Some supply contracts may have price escalation or price review clauses that operate where input prices have increased. The operation of these clauses is usually straightforward and including them in a contract is one way to avoid surprises during the term of the contract (and avoid disputes). However, in the absence of these clauses, suppliers might attempt to pass on price increases by way of force majeure, hardship or change-in-law clauses in the supply contract. The validity of such claims will obviously depend on the reasons for the price increase and the relief available under the relevant clause. Another way for suppliers to claim escalation might be through the applicable sale of goods legislation that permits the price increase to be passed on.
In practice, however, we are seeing parties willing to take a pragmatic and amicable approach to resolving supply disputes arising out of supply chain disruptions, perhaps reflecting the repeat nature of business in this sector and the resulting need to preserve relationships. Whatever the scenario, early engagement and open discussion of these issues is encouraged.
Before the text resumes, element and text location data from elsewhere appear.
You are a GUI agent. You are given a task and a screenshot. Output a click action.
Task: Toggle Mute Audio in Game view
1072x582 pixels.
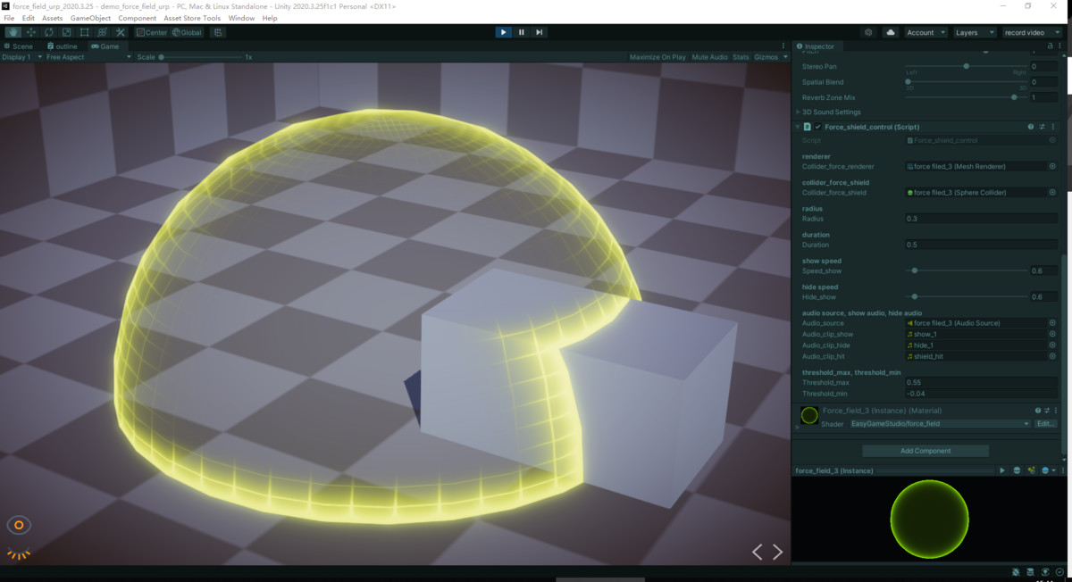coord(709,57)
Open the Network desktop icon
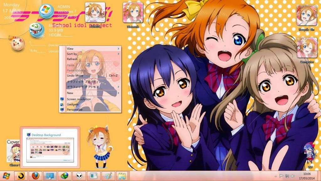The width and height of the screenshot is (321, 181). (x=133, y=13)
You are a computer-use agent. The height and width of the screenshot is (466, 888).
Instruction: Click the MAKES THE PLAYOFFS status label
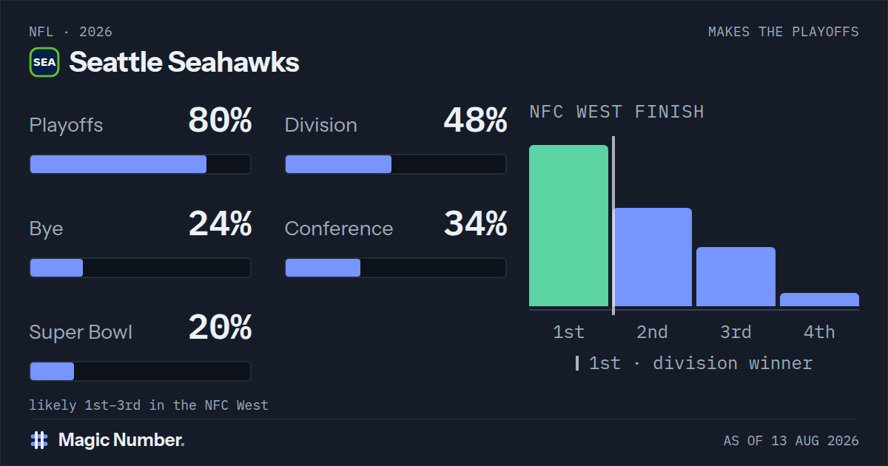click(x=783, y=32)
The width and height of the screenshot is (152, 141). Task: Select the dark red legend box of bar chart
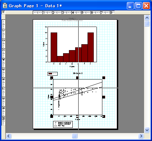[x=52, y=74]
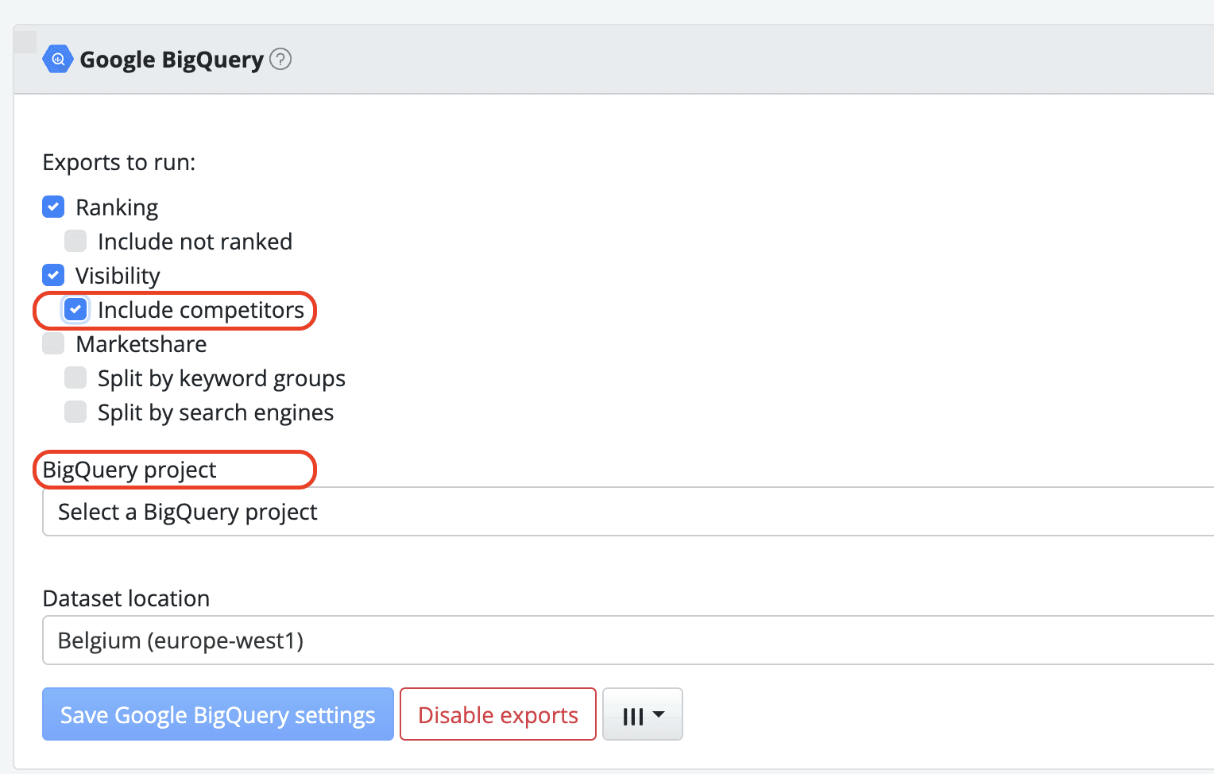Viewport: 1214px width, 774px height.
Task: Open the Dataset location dropdown
Action: (x=318, y=640)
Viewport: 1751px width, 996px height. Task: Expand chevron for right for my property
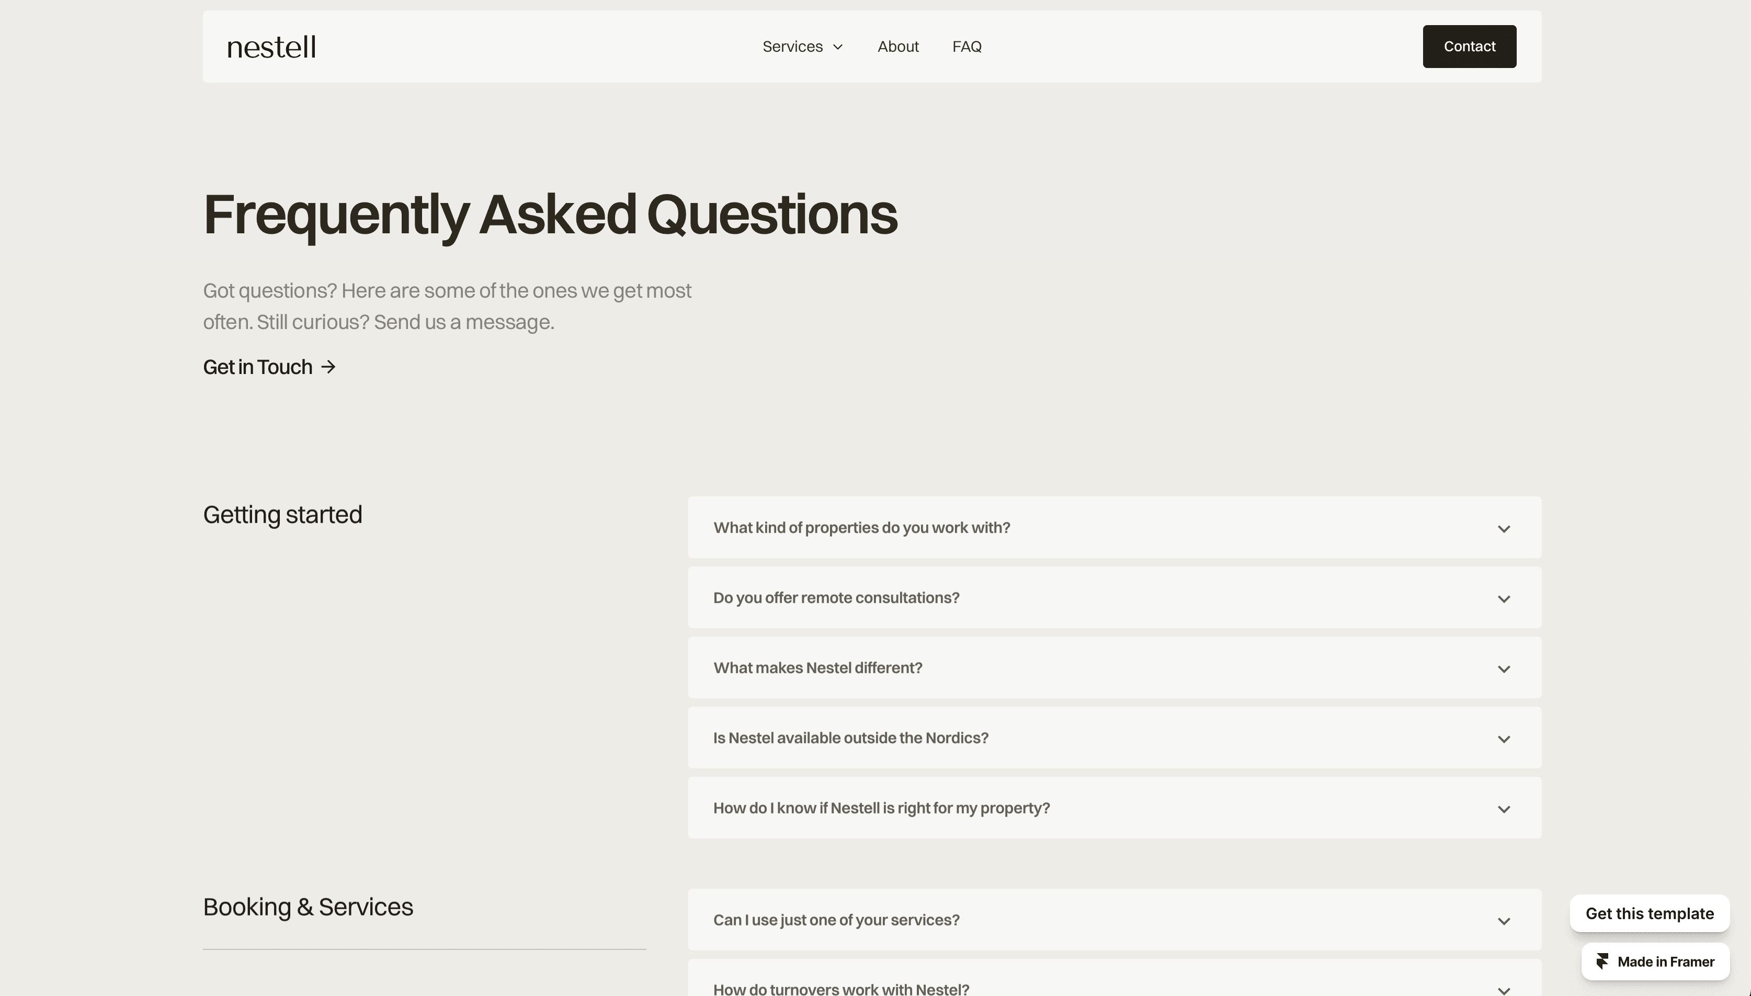pos(1503,809)
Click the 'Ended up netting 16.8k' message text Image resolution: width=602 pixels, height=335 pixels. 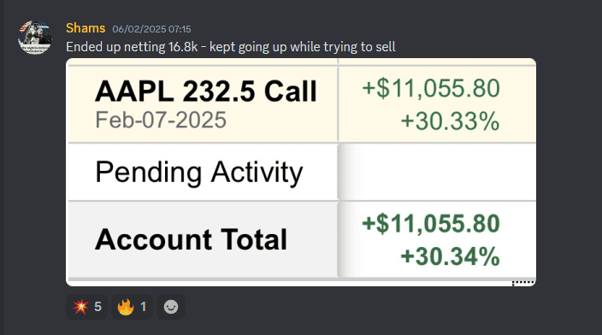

Connection delays and performance issues
Many renewable energy projects involve independent power producers (IPPs) supplying electricity to a national grid with sales to the market customers from grid owners or retailers (depending on the market). This necessarily involves a physical interface between the IPP’s power generation infrastructure and the grid (via associated infrastructure such as switchyards, substations and transmission lines). As the grid is usually owned and operated by a separate (often state-owned) power utility, this also involves a legal and commercial interface between the IPP and the power utility or retailer, usually by way of a connection or power purchase agreement.
In many jurisdictions, achieving connection to the grid is a complex process and one of the biggest sources of delay in getting any project up and running. Attempts to connect are often beset by:
- delays in regulatory processes;
- difficulties in obtaining the modelling information necessary for design and connection;
- delays in the construction of connection infrastructure (often the responsibility of utilities);
- mandates by power utilities to modify or upgrade equipment; and
- consequent delays in commissioning processes.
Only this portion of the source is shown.